Architectural Significance
The patch is small but opens a meaningful extension point: the directory archiver becomes a pluggable transport. Once popen is an accepted sink/source, logical consequences include:
- Cloud-native dumps without staging to local disk (pipe to
aws s3 cp - s3://.../%f). - Custom compression (zstd with tuned levels, xz, application-specific codecs) beyond the three built-ins.
- Streaming dump→restore without a materialized intermediate, using FIFOs as Andrew Jackson demonstrated—this is arguably the most valuable use case because it closes a long-standing gap: parallel logical replication-free migration without 2× disk overhead.
- Bandwidth/IO shaping via
pv,ionice-wrapped commands, etc.
The design is deliberately minimal: no new transport abstraction, no URI scheme, no plugin API. Just popen with a filename template.
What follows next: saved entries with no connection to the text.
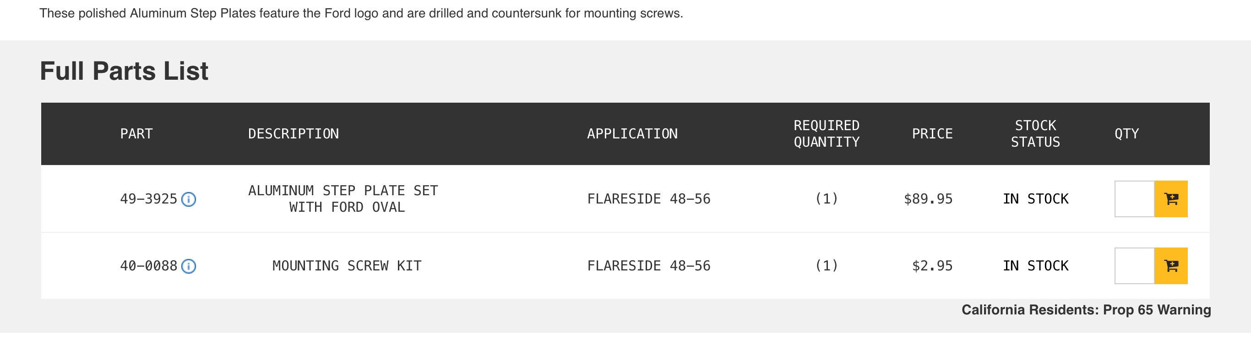The width and height of the screenshot is (1251, 363).
Task: Open California Residents Prop 65 Warning link
Action: (x=1086, y=310)
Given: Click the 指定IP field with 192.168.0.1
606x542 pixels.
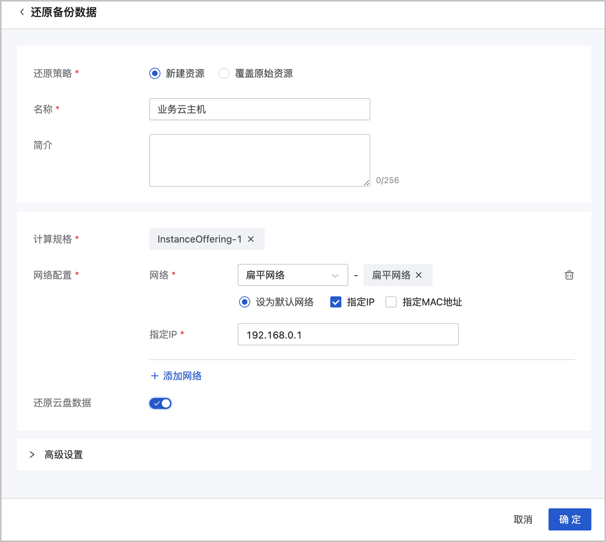Looking at the screenshot, I should tap(348, 335).
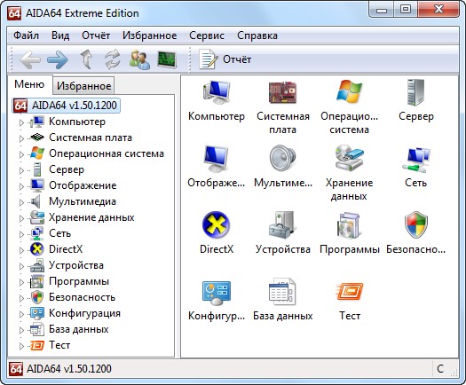Viewport: 466px width, 385px height.
Task: Select Программы in the tree list
Action: click(79, 281)
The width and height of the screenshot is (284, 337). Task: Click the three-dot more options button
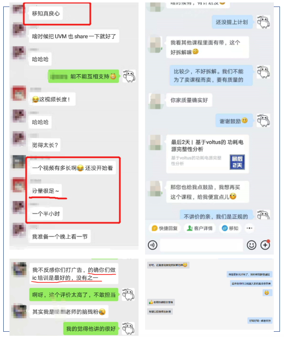(249, 228)
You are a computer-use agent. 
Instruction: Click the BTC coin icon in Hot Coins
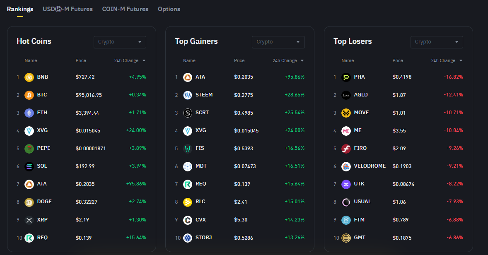[29, 95]
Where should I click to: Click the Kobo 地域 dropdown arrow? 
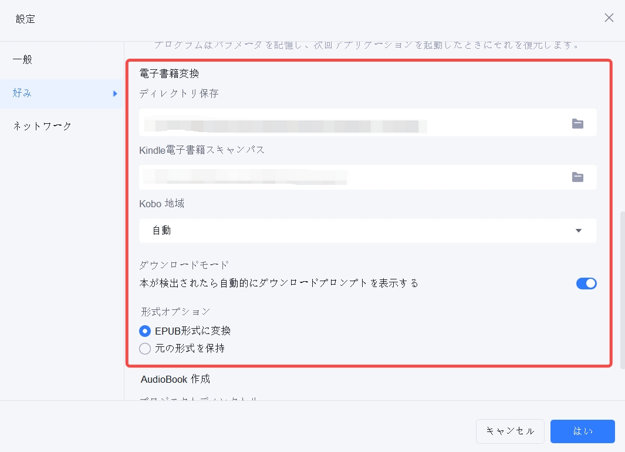click(x=579, y=231)
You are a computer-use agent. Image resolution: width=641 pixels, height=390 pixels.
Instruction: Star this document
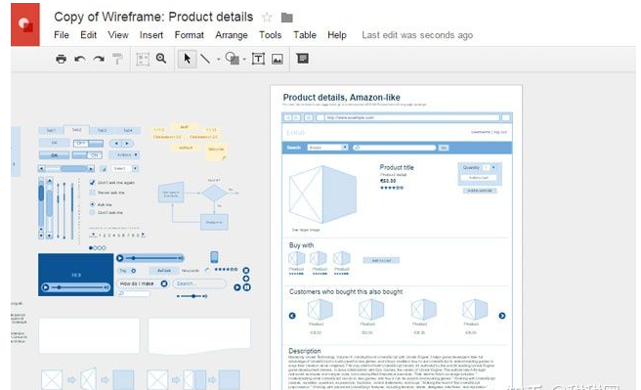[267, 18]
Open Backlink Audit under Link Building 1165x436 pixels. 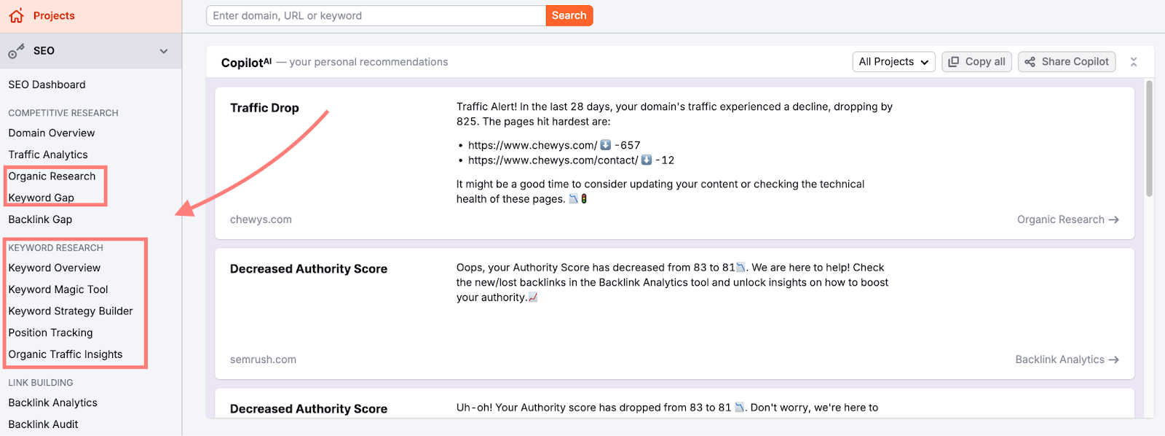click(x=43, y=424)
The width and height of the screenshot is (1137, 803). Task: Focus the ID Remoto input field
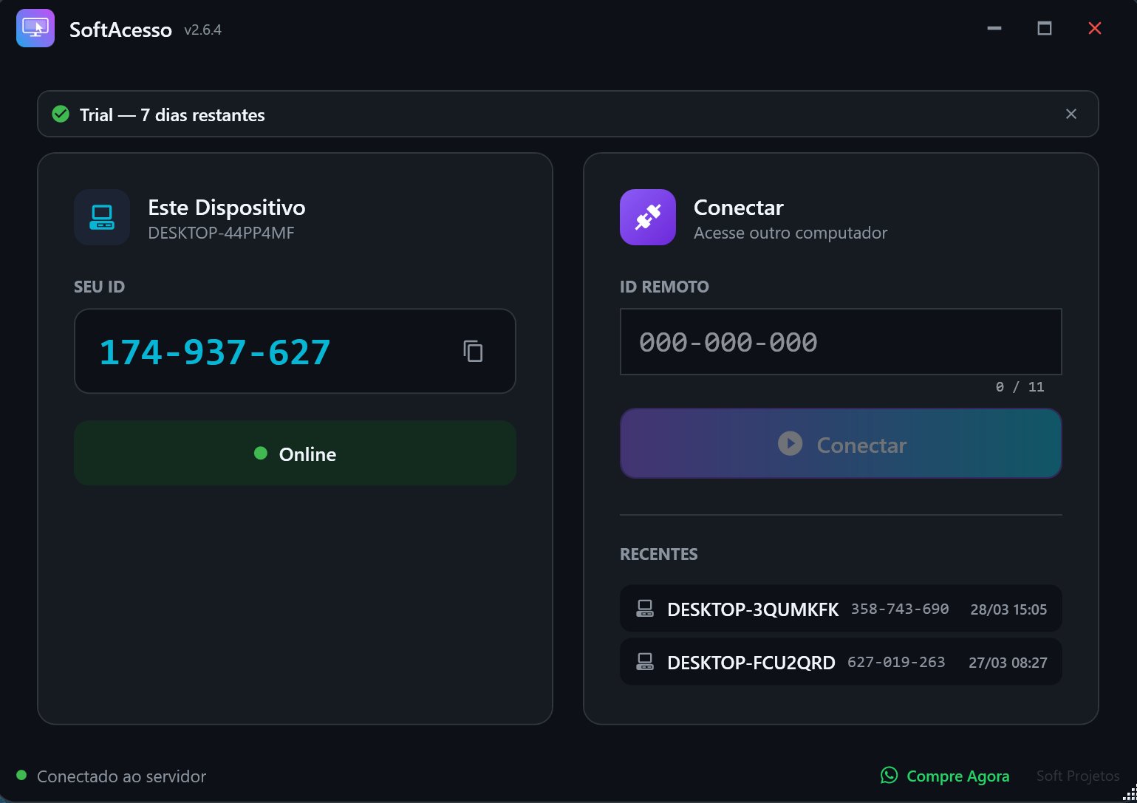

This is philosophically in line with PostgreSQL's existing COPY ... PROGRAM and archive_command—leveraging the shell as the extension mechanism.
Review Status
By v7 (May 2026) the patch has had one substantive external reviewer (Mahendra) and light committer-level attention (Thomas Munro weighed in only on the - question; Dilip Kumar asked for a rebase and TODO cleanup but hasn't posted a code-level review). The patch has rebased repeatedly against HEAD churn. Remaining open items per the latest message: squashing the first three commits, potential revert of the LO TOC open-mode change, and pg_dumpall integration as a follow-up.